#### WHAT IS ASKED:
Retype the zsh patch message word for word, starting at "Subject: PATCH: multibyte" and ending at "in completion functions.".

━━━ SUPPLIED PASSAGE ━━━

Zsh Mailing List Archive Messages sorted by: Reverse Date, Date, Thread, Author
PATCH: multibyte parameter lengths & case

X-seq: zsh-workers 22525
From: Peter Stephenson <pws@xxxxxxx>
To: zsh-workers@xxxxxxxxxx (Zsh hackers list)
Subject: PATCH: multibyte parameter lengths & case
Date: Wed, 28 Jun 2006 14:01:24 +0100
Mailing-list: contact zsh-workers-help@xxxxxxxxxx; run by ezmlm
Some simpler things:
- lengths of strings using ${#...}
- upper and lower case modification and capitalisation of parameters
- also in history modifiers
- $mbegin/$mend and $MBEGIN/$MEND respect the setting of MULTIBYTE

It's still not finished but at this point it should be possible to use
parameters with multibyte strings effectively in completion functions.

━━━ PROVIDED RECORDS ━━━

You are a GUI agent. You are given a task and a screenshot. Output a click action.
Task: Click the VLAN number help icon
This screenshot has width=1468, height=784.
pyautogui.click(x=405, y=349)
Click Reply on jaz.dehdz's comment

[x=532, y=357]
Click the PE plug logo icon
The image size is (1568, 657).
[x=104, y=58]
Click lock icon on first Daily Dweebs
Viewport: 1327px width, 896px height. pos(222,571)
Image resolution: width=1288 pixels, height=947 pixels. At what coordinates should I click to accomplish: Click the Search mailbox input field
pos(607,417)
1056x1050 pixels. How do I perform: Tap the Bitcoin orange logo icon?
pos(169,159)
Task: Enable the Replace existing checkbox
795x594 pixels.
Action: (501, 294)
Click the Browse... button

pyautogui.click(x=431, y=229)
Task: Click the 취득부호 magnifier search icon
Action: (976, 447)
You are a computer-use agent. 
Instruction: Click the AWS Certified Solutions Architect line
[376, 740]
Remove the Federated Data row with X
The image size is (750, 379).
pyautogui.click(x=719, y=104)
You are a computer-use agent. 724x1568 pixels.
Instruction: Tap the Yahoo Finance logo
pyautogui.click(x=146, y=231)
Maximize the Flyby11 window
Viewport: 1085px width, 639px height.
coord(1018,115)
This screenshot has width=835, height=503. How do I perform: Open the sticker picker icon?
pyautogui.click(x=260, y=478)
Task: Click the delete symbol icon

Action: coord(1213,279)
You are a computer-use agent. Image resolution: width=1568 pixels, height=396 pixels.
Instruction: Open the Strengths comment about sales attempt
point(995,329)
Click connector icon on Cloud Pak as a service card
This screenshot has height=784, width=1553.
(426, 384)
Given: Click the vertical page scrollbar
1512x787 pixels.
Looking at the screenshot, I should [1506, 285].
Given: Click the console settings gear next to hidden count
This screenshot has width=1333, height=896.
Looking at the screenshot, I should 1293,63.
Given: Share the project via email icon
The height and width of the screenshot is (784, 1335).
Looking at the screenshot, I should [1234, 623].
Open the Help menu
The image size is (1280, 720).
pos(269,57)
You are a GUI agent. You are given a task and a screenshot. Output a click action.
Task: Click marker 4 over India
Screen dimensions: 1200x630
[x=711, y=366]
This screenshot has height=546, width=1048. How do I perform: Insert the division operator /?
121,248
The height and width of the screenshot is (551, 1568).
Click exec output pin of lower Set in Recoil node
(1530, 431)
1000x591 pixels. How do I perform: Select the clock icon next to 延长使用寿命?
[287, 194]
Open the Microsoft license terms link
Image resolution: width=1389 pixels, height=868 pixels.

━━━

#### ANSWER:
Subject: PATCH: multibyte parameter lengths & case
Date: Wed, 28 Jun 2006 14:01:24 +0100
Mailing-list: contact zsh-workers-help@xxxxxxxxxx; run by ezmlm
Some simpler things:
- lengths of strings using ${#...}
- upper and lower case modification and capitalisation of parameters
- also in history modifiers
- $mbegin/$mend and $MBEGIN/$MEND respect the setting of MULTIBYTE

It's still not finished but at this point it should be possible to use
parameters with multibyte strings effectively in completion functions.